Past GBR bleaching events 

These past two decades have seen several incidents of widespread mass coral bleaching on multiple coral reefs around the world. There have been seven major bleaching events alone on the Great Barrier Reef, with three being particularly widespread – 1981-82, 1997-98 and 2001-2.

Previously, the 1997-98 mass bleaching event saw 74 percent of inshore and 21 percent of offshore reefs having moderate to high bleaching. However, most reefs recovered fully, with an estimated two to five percent of inshore reefs experiencing high coral mortality – that’s an area one-third of the size of London. The central GBR was most affected, with the Palm Island site suffering up to 70 percent coral mortality.

In the summer of 2001-2, there was another mass bleaching event, with evidence of bleaching at 54 percent of the reefs that were surveyed.

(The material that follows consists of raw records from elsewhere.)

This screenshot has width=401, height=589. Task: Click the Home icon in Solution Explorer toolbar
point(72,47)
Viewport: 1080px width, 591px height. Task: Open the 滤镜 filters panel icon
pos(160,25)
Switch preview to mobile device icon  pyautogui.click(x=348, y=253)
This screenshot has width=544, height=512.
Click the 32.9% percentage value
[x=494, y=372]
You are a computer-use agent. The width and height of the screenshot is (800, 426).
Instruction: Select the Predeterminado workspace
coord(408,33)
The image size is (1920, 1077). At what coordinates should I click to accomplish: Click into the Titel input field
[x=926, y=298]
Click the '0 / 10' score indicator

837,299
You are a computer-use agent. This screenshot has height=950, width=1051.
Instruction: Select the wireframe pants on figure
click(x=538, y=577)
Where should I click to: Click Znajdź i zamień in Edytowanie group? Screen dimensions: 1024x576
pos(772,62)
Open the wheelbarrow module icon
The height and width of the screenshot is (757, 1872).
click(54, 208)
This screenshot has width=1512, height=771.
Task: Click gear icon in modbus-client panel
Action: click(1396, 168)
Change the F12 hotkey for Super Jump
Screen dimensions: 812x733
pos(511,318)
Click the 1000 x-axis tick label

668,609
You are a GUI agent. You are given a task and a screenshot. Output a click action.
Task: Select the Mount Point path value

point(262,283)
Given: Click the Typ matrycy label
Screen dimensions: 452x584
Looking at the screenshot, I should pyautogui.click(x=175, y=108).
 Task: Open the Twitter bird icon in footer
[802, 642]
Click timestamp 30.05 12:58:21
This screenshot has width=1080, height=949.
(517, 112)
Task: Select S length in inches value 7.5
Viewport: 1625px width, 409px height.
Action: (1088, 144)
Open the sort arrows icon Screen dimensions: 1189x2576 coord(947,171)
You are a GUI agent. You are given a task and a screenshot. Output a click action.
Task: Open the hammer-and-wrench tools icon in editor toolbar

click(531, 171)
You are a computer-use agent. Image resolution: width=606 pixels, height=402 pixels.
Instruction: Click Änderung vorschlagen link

This time, 41 percent of offshore reefs and 72 percent of inshore reefs showed moderate to high bleaching and an estimated five percent of corals died. Once again the worst affected reefs were situated in the central GBR region.

Again in 2006, sea temperatures in the southern GBR around the Keppel Islands reached 1-2°C above the seasonal average, and bleaching was observed in up to 98 percent of corals with approximately 39 percent coral mortality on the reef flats and 32 percent mortality on deeper reef slopes.

What’s in the future for the reef?

“As long as the water temperature comes down and we get the water quality right, the reef will recover,” Col states, “although there might be some biodiversity lost as the more susceptible types could die out.” 

Previous mass bleaching events have shown that significant coral recovery can occur even after severe bleaching. Importantly, prior exposure of corals to high temperatures is a key determinant in whether they will bleach, and how much they can recover from the bleaching. The GBR is expected to experience more frequent and more serious temperature stresses in the future.

The Australian Institute of Marine Science and the University of Queensland are researching the ability of individual corals to increase their temperature threshold by “shuffling” their zooxanthellae to preferentially host the zooxanthellae that are more tolerant of high temperatures.

It’s difficult to determine the exact state and absolute future of the reefs, but Col McKenzie is adamant to highlight the positives. “There is some good news in that the corals that survive can become more resilient, but a lot more work needs to be done in this field. While large bleaching events do occur as long as the event does not last for weeks on end, the coral can recover very quickly.”

The severity of coral bleaching continues to divide expert opinions. Truly only time will have the final say.